I agree with the Leader of the Opposition that much of Peter Harvey's appeal to the Australian people was his unique turn of phrase. I love journalists who have that unique turn of phrase. Adam Walters, who was my best man, works in television in Sydney and started in newspapers. He was a bit like Peter Harvey: he went to radio and ended up in TV. He also has that wonderful, unique turn of phrase—almost cheeky, perhaps, sometimes. Aside from the balanced reporting they make you laugh at the end of the story, as Peter Harvey did when he referred to the Canberra Summernats festival as 'a kind of Floriade for revheads'. Wonderful stuff!

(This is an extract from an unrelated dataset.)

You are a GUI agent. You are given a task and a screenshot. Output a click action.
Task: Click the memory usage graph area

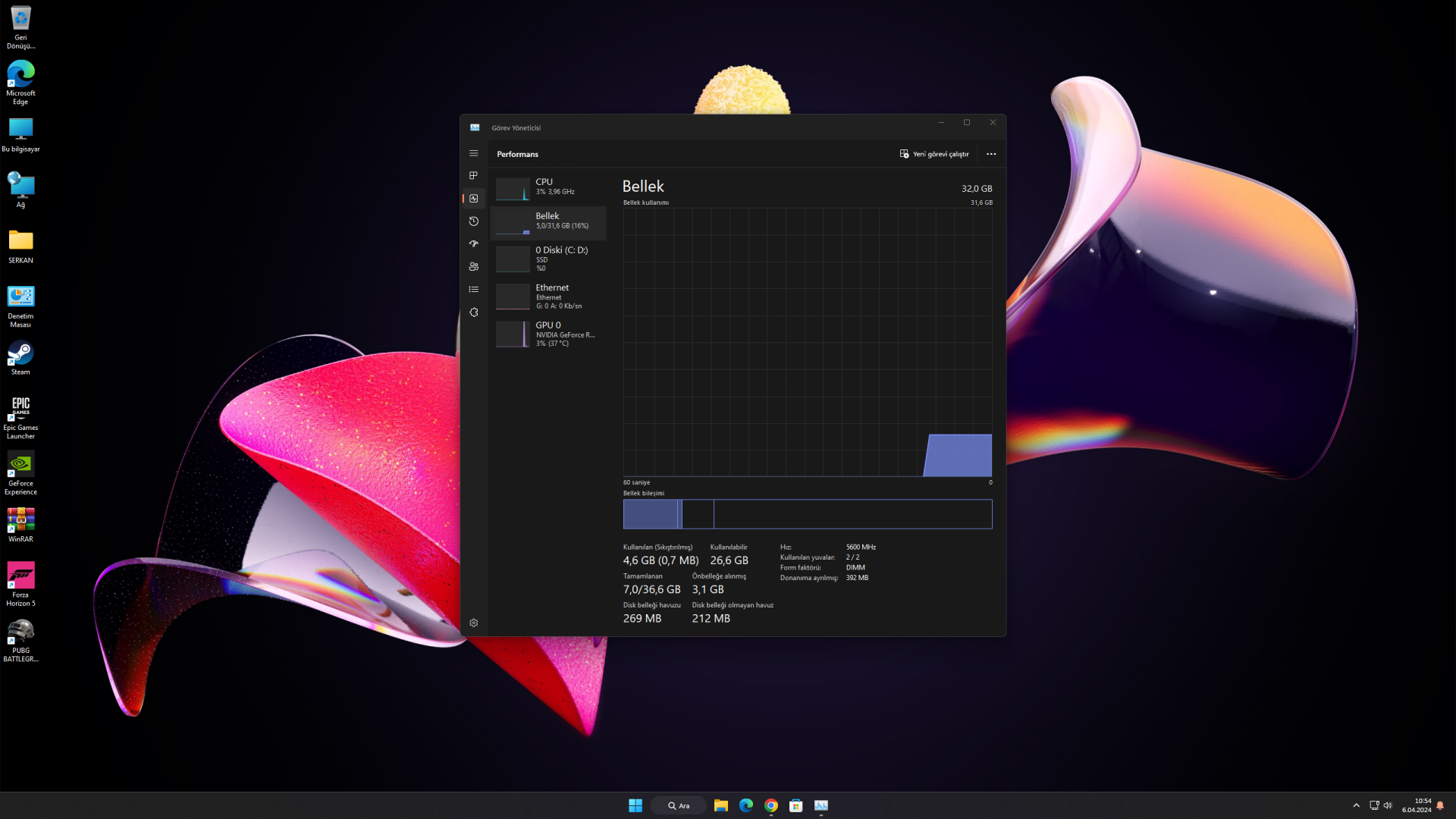pos(807,343)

What I think people will perhaps most remember of Peter Harvey was his very distinctive sign-off at the end of stories, which, as the Prime Minister indicated, has become synonymous with the city of Canberra. He was proud of Canberra. He was proud of the press gallery and he was proud of his years at Channel 9. One of his first stories as a journalist here in the nation's capital was the dismissal on that fateful 11 November day in 1975. From that point on, Peter Harvey covered the rough-and-tumble of politics, the challenging policy debates, and even the more humorous stories which come out of this place, with poise and with dignity. He made sure that he was accurate, too. That is something that journalists could learn a lot from—the way he reported the news. He did not go for the story if he was not sure of the facts. He made sure he got it right. He made sure he reported it in a way that would be measured and balanced.

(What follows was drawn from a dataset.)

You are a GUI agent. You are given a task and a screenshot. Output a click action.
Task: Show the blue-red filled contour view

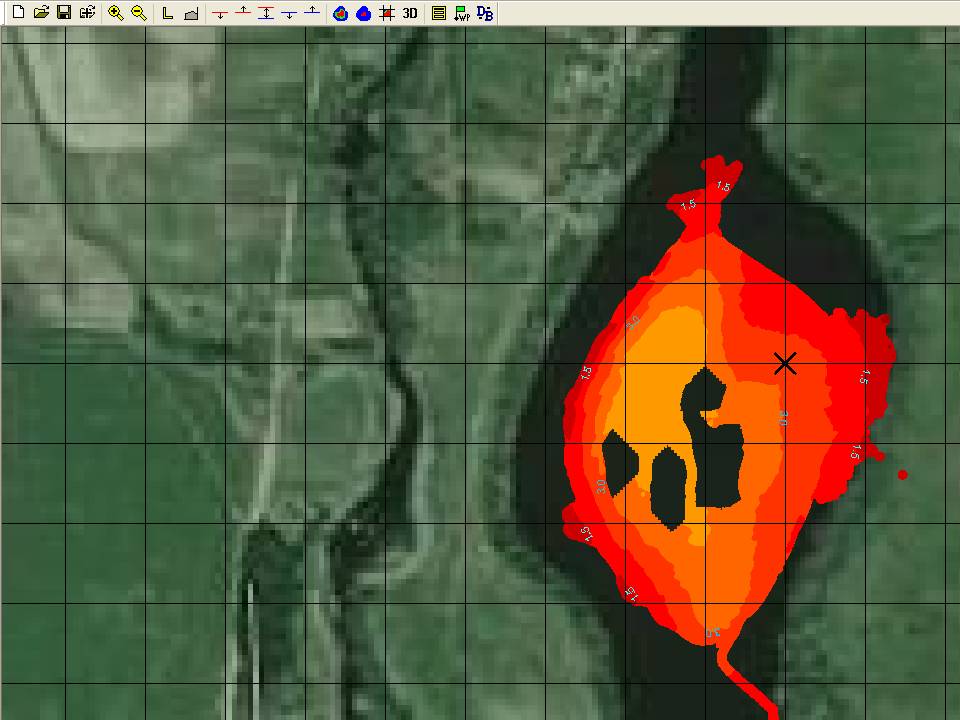tap(364, 13)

I join with other members in passing on our sincere condolences to his wife, Anne, his children, Claire and Adam, as well as his extended family and friends. Those friends are many, as they should be. I did have the pleasure of meeting Peter Harvey in this place once. He was one of those people who had great presence—those people who, when you do meet them, almost have an aura around them. You see them on the small screen and you grow up listening to their voice, but when you see them you are almost in awe of the fact that you are in their company. He was taking drinks to his friends. His friends, as I recall, were younger journalists. There was Peter Harvey doing something to help younger people.

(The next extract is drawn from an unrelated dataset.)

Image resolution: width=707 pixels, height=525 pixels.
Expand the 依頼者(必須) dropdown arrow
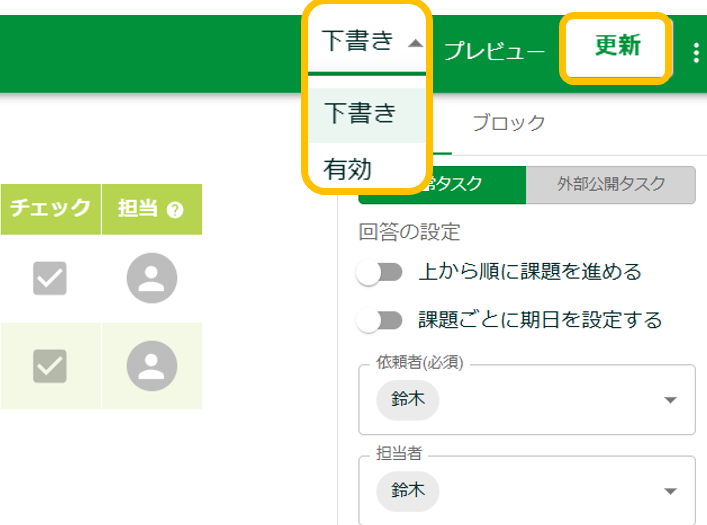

The other thing that I have learnt whilst doing some research for this particular speech, is that Peter Harvey believed in mentoring young people. He certainly had an eye and vision for the future of his industry, and he wanted to make sure that the young journalists who were coming through were, perhaps, shaped by his experience and by what he had learned over the many years that he had broadcast, and over the many years that he had been in the printing trade—in newspaper reporting.

Peter will remain in the nation's hearts for evermore, with that lovable catchphrase etched into the nation's memory. Vale Peter Harvey, Canberra.